> [SET PROBLEM A]
Can you arrange the entries from the line containing "Image resolution: width=1300" through the line containing "click(605, 248)" as a Markdown table with the columns Row and Entry Line, leaving out blank lines?

> [PASSAGE PROVIDED]
+ + +

Eleanor Russell, 3rd Year PhD student in Applied Mathematics.

My thesis title: Thermal metamaterials and heat spreaders

What does this mean?
  
Heat spreaders: Our funnel-shaped heat spreader designs act as point-to-plane heat source converters. The material properties of each spreader guide the flow of heat in a spatially uniform manner such that, when forced by a small thermal source at the base, a uniform temperature is achieved across the larger top surface. Anisotropy (directional dependence) and inhomogeneity (spatial dependence) are typically needed to achieve these desired effects. We design and employ thermal metamaterials together with other techniques to obtain the necessary anisotropic and inhomogeneous properties.
  
Metamaterials: Meta is a Greek word meaning beyond, and so the concept of metamaterials refers to materials that are beyond that of the natural world so to speak. The unique, engineered properties of metamaterials means that we can manipulate and control physical fields (such as electromagnetic, acoustic and elastic wave fields) in new and exciting ways - the results of which are unachievable with natural materials alone! In my PhD we focus on the manipulation of thermal fields with thermal metamaterials, the properties of which are determined through transformation theory.

Transformation theory:  In the context of my research, transformation theory is based on the heat equation being form invariant after a spatial transformation. To apply the theory for a given problem we:
  • Consider what is needed in terms of manipulation.
  • Apply an appropriate transformation between a virtual and physical space.
  • Measure how much this transformation stretches (or compresses) the virtual space using the Jacobian matrix. (See A-to-Z)
  • Use the Jacobian matrix to determine the properties of the thermal metamaterial that achieves the desired manipulation.
  
These properties are often anisotropic and inhomogeneous. We approximate this behaviour with layered, composite materials whilst also considering interfacial effects.

+ + +

> [ENTRIES PROVIDED]
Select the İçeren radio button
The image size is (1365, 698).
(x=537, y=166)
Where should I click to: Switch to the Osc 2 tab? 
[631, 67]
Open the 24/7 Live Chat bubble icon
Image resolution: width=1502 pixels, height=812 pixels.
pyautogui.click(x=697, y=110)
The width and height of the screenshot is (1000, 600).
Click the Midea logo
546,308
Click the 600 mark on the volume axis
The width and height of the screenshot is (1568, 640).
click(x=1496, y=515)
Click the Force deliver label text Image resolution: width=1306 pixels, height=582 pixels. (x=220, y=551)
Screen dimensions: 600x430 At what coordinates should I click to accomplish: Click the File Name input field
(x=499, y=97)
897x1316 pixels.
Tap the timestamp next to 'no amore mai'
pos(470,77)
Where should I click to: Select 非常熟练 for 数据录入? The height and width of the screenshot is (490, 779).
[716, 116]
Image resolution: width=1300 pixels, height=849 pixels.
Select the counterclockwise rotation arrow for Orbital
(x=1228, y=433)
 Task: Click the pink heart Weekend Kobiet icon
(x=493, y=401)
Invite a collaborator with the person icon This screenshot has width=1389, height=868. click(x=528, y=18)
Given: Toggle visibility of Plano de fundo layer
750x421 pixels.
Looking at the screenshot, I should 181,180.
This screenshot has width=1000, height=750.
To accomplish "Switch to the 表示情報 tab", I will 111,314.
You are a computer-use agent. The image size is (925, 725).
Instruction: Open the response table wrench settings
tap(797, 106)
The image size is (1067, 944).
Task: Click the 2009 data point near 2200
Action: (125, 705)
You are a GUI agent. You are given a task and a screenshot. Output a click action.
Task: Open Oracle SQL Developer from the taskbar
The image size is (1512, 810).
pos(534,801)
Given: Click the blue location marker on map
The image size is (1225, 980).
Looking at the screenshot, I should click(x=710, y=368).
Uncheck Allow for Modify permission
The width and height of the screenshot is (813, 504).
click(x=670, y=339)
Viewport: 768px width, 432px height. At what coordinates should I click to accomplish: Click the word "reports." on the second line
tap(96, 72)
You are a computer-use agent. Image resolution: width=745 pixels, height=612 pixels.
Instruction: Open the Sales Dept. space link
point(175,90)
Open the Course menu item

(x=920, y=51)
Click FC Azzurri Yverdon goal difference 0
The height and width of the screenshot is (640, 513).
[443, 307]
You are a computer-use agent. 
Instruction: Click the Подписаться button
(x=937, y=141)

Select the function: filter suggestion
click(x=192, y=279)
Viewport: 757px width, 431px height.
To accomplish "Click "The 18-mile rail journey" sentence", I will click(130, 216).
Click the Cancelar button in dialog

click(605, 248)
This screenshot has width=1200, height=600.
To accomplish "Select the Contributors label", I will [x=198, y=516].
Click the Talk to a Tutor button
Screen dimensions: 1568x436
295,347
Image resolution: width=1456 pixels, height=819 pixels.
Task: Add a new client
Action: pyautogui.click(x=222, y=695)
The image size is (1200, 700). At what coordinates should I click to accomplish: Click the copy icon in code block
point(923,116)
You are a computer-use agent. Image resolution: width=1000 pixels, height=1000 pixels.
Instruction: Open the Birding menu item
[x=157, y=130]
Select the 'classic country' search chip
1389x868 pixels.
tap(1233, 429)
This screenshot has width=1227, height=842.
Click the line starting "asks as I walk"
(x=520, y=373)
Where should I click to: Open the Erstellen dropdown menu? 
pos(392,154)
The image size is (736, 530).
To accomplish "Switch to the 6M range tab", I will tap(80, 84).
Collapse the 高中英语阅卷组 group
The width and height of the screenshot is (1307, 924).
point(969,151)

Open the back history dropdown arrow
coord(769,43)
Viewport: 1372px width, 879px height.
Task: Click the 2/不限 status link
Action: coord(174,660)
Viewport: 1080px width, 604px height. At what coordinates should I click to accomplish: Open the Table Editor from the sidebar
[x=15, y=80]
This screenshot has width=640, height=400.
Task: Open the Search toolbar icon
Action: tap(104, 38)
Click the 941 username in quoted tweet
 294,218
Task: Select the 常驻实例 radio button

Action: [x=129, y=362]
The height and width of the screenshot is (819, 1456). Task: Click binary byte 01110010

+ + +

> [SET PROBLEM B]
Could you reproduce word for word the part of the thesis description starting at "Transformation theory:  In" and ending at "terms of manipulation."?

> [EXERCISE SOLUTION A]
| Row | Entry Line |
|---|---|
| 1 | Image resolution: width=1300 pixels, height=849 pixels. |
| 2 | Select the counterclockwise rotation arrow for Orbital |
| 3 | (x=1228, y=433) |
| 4 |  Task: Click the pink heart Weekend Kobiet icon |
| 5 | (x=493, y=401) |
| 6 | Invite a collaborator with the person icon This screenshot has width=1389, height=868. click(x=528, y=18) |
| 7 | Given: Toggle visibility of Plano de fundo layer |
| 8 | 750x421 pixels. |
| 9 | Looking at the screenshot, I should 181,180. |
| 10 | This screenshot has width=1000, height=750. |
| 11 | To accomplish "Switch to the 表示情報 tab", I will 111,314. |
| 12 | You are a computer-use agent. The image size is (925, 725). |
| 13 | Instruction: Open the response table wrench settings |
| 14 | tap(797, 106) |
| 15 | The image size is (1067, 944). |
| 16 | Task: Click the 2009 data point near 2200 |
| 17 | Action: (125, 705) |
| 18 | You are a GUI agent. You are given a task and a screenshot. Output a click action. |
| 19 | Task: Open Oracle SQL Developer from the taskbar |
| 20 | The image size is (1512, 810). |
| 21 | pos(534,801) |
| 22 | Given: Click the blue location marker on map |
| 23 | The image size is (1225, 980). |
| 24 | Looking at the screenshot, I should click(x=710, y=368). |
| 25 | Uncheck Allow for Modify permission |
| 26 | The width and height of the screenshot is (813, 504). |
| 27 | click(x=670, y=339) |
| 28 | Viewport: 768px width, 432px height. At what coordinates should I click to accomplish: Click the word "reports." on the second line |
| 29 | tap(96, 72) |
| 30 | You are a computer-use agent. Image resolution: width=745 pixels, height=612 pixels. |
| 31 | Instruction: Open the Sales Dept. space link |
| 32 | point(175,90) |
| 33 | Open the Course menu item |
| 34 | (x=920, y=51) |
| 35 | Click FC Azzurri Yverdon goal difference 0 |
| 36 | The height and width of the screenshot is (640, 513). |
| 37 | [443, 307] |
| 38 | You are a computer-use agent.  |
| 39 | Instruction: Click the Подписаться button |
| 40 | (x=937, y=141) |
| 41 | Select the function: filter suggestion |
| 42 | click(x=192, y=279) |
| 43 | Viewport: 757px width, 431px height. |
| 44 | To accomplish "Click "The 18-mile rail journey" sentence", I will click(130, 216). |
| 45 | Click the Cancelar button in dialog |
| 46 | click(605, 248) |

> [EXERCISE SOLUTION B]
Transformation theory:  In the context of my research, transformation theory is based on the heat equation being form invariant after a spatial transformation. To apply the theory for a given problem we:
  • Consider what is needed in terms of manipulation.